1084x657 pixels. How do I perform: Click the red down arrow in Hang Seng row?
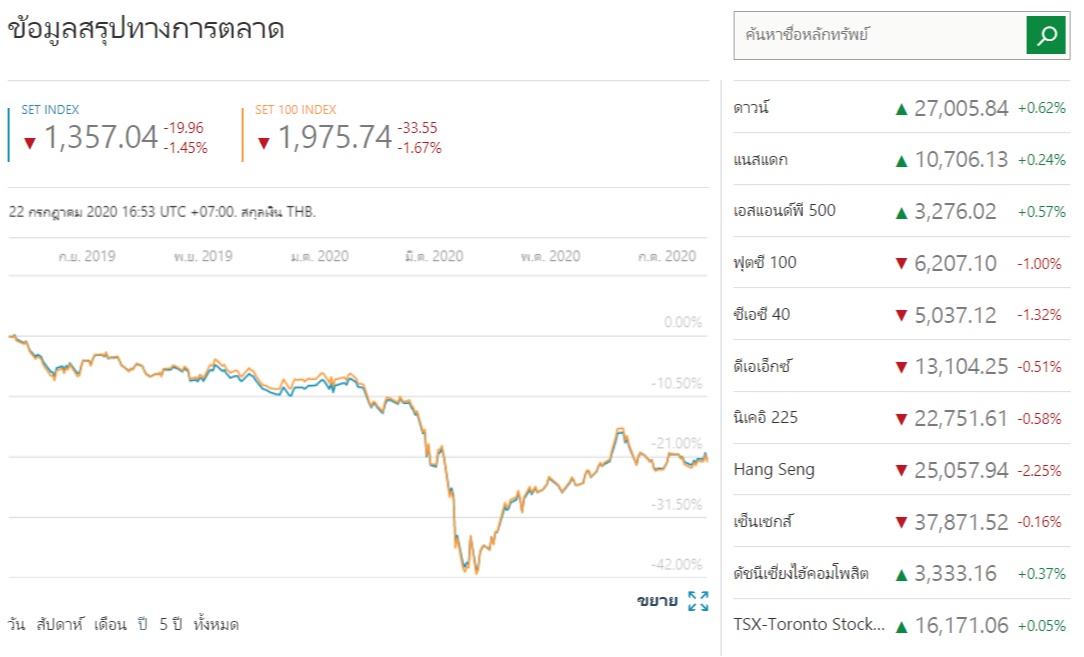pos(901,470)
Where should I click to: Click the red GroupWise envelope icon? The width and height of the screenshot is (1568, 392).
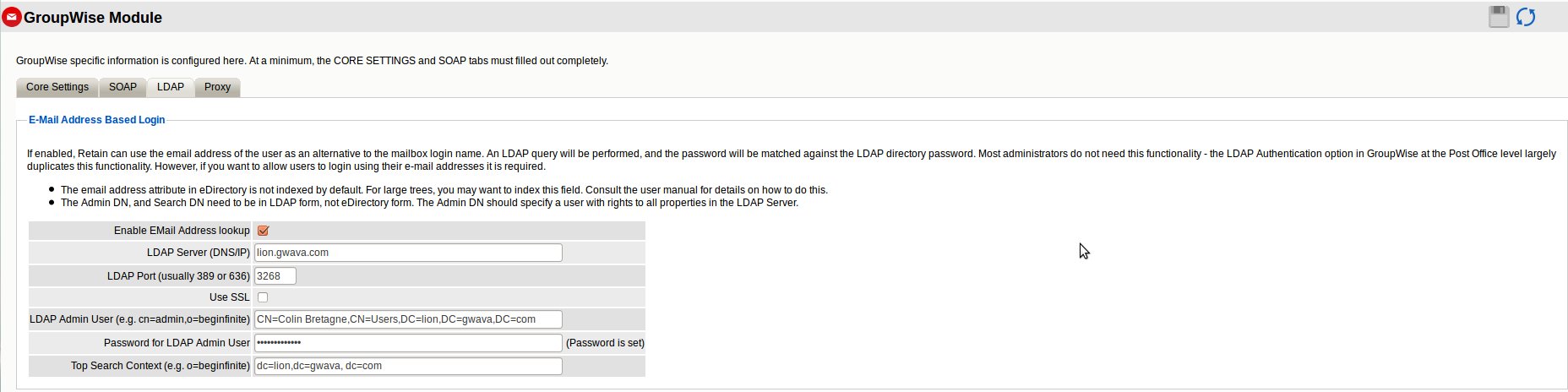(12, 18)
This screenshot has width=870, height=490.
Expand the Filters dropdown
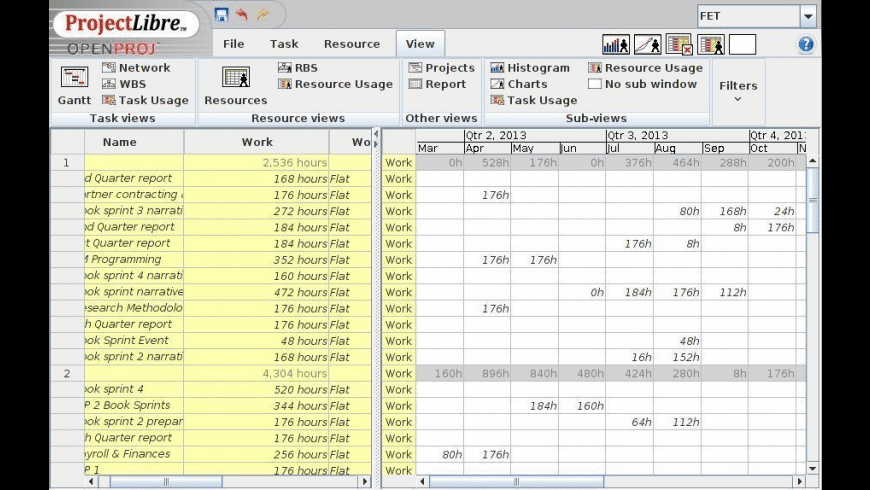click(738, 90)
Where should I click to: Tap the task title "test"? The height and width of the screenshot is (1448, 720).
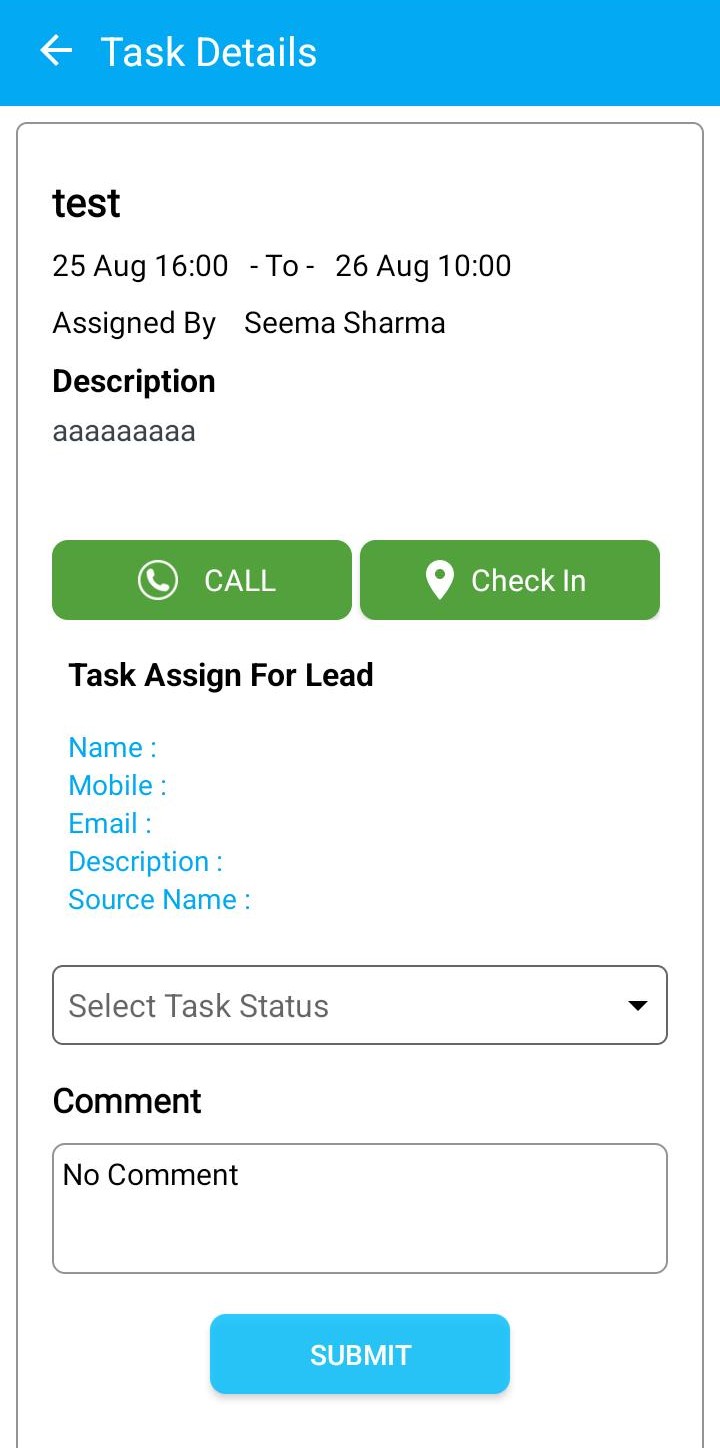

Problem details: Except for the pictures, return every line of the material exactly.

Exercise answer:
1084x657 pixels. How do I perform: Click the red down arrow in Hang Seng row?
pos(901,470)
Where should I click to: Click the red GroupWise envelope icon? The width and height of the screenshot is (1568, 392).
(12, 18)
This screenshot has width=870, height=490.
Expand the Filters dropdown
click(738, 90)
Where should I click to: Tap the task title "test"? The height and width of the screenshot is (1448, 720).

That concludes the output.